▶ Records shown

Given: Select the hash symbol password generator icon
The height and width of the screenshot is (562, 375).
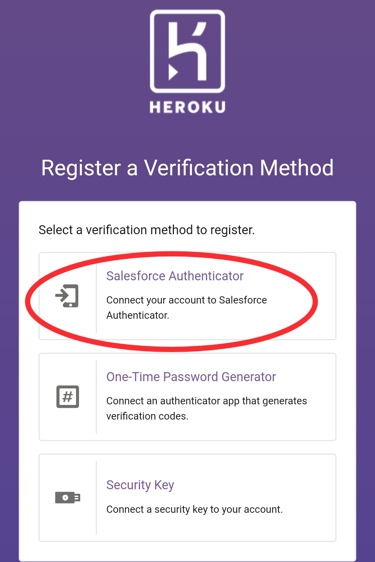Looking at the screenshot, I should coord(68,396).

...

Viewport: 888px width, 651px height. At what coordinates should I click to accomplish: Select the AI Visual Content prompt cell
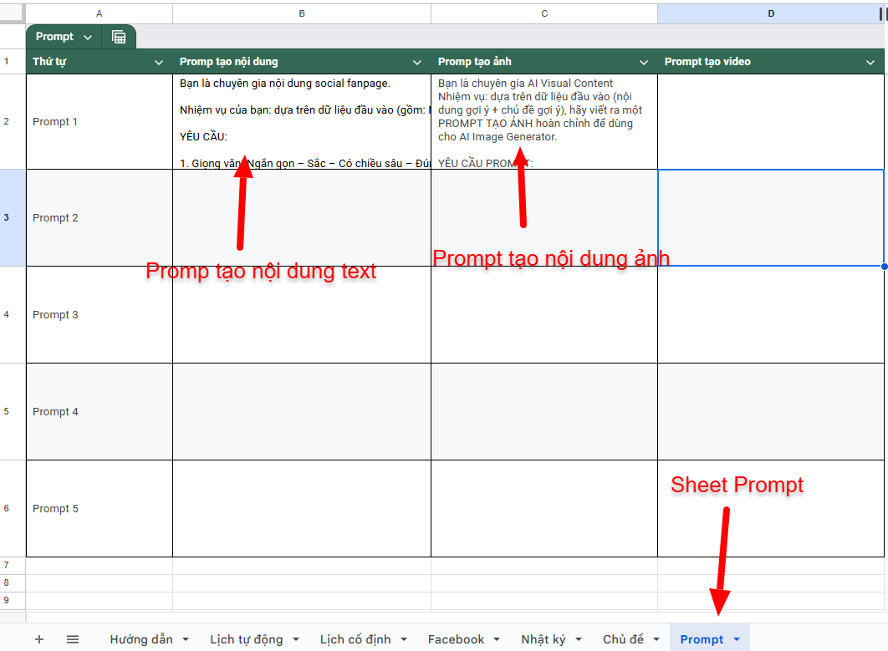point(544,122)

...

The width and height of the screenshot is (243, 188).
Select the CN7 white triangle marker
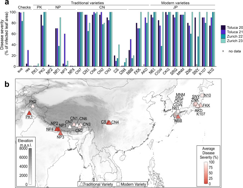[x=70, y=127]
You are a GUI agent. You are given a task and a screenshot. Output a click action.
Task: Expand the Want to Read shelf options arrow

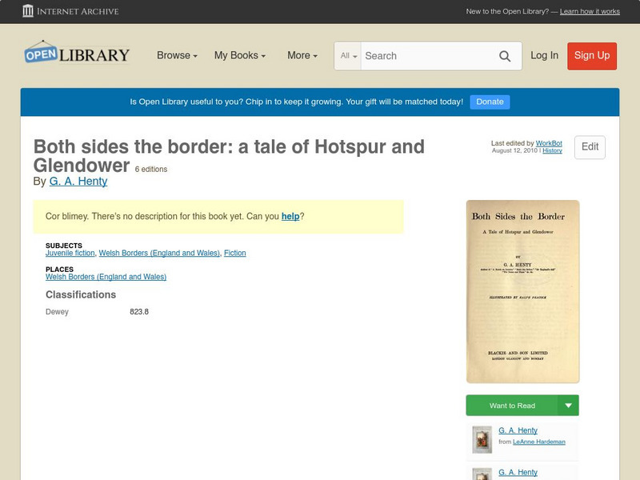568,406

▶ Set exercise
Could you copy out everything from the line containing "Given: Select the" down to the line containing "Looking at the", with both of those lines included and the pictures left out?

▶ Problem solution
Given: Select the hash symbol password generator icon
The height and width of the screenshot is (562, 375).
Looking at the screenshot, I should coord(68,396).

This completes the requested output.